11.8 These Terms, and any documents referred to in it, constitute the whole agreement between the parties and supersede all previous agreements between the parties relating to its subject matter (including any User purchase orders). Each party acknowledges that, in entering into these Terms, it has not relied on, and shall have no right or remedy in respect of, any statement, representation, assurance or warranty (whether made negligently or innocently) (other than for breach of contract), as expressly provided in these Terms. Each party represents and warrants that in entering into these Terms it has not relied upon any oral or written statements, collateral or other warranties, assurances, representations or undertakings (or the failure or omission of the other party to make statements, assurances, representations or undertakings) (together “Pre-Contractual Statements”) other than what is expressly set forth in these Terms. Each party waives all rights and remedies which might otherwise be available to it in relation to such Pre-Contractual Statements, including any claim it was induced into entering into these Terms or accepting its terms based on any Pre-Contractual Statements.

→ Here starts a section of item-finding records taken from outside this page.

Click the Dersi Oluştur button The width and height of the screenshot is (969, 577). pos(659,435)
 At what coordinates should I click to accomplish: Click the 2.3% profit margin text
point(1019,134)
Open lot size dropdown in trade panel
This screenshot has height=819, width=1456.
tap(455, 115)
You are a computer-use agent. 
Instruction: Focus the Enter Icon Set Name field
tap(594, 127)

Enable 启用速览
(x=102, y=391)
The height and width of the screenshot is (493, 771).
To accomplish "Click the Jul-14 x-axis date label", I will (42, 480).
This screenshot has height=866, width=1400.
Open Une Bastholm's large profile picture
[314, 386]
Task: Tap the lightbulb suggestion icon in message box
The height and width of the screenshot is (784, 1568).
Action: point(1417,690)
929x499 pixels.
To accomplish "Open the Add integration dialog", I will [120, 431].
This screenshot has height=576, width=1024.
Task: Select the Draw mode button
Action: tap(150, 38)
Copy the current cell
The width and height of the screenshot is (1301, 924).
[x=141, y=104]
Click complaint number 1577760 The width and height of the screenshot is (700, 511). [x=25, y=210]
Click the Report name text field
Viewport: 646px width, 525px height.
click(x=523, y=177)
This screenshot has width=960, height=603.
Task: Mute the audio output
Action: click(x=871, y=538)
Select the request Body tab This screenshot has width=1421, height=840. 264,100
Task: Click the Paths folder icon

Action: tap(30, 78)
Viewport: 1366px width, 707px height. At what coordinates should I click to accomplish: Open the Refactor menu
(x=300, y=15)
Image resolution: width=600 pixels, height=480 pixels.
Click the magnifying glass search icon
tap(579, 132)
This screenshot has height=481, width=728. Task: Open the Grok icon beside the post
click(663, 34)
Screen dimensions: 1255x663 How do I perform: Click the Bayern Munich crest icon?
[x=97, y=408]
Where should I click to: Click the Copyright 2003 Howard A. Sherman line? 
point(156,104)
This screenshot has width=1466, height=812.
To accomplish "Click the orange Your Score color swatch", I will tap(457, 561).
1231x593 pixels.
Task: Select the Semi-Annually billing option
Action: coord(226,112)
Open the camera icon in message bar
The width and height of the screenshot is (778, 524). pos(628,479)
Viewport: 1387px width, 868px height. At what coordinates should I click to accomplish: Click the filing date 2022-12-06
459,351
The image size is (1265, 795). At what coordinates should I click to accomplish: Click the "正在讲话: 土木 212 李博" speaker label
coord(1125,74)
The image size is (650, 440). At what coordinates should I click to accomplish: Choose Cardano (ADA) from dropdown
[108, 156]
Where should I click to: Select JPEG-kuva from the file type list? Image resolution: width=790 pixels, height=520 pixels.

11.9 Neither party may assign any of its rights or obligations under these Terms without the prior written consent of the other party, except that either party may assign these Terms as a whole without such consent to an entity of good standing (other than any direct competitor of the other party) capable of complying with the rights and obligations under these Terms succeeding to all or substantially all of such assigning party’s assets or business.
11.10 A person who is not a party to these Terms shall not have any rights under or in connection with it. No third party beneficiaries are created by these Terms.
11.11 All notices must be in English, in writing, addressed (a) in the case of SegmentStream to [email protected], and (b) in the case of User to the registered address or any email address notified to SegmentStream from time to time, or such other address as either party has notified the other in accordance with this clause. All notices shall be deemed to have been given on receipt as verified by written or automated receipt or electronic log (as applicable).
11.12 These Terms, and any dispute or claim arising out of or in connection with it or its subject matter or formation (including non-contractual disputes or claims), shall be governed by, and construed in accordance with, the law of England and Wales. The parties irrevocably agree that the courts of England and Wales shall have exclusive jurisdiction to settle any dispute or claim that arises out of, or in connection with, these Terms or its subject matter or formation (including non-contractual disputes or claim).
11.13 The User shall not permit Authorized Users to access or use the Platform or any Services in a U.S. embargoed country (currently Cuba, Iran, North Korea, Sudan, Syria or Crimea) or in violation of any U.S. export law or regulation.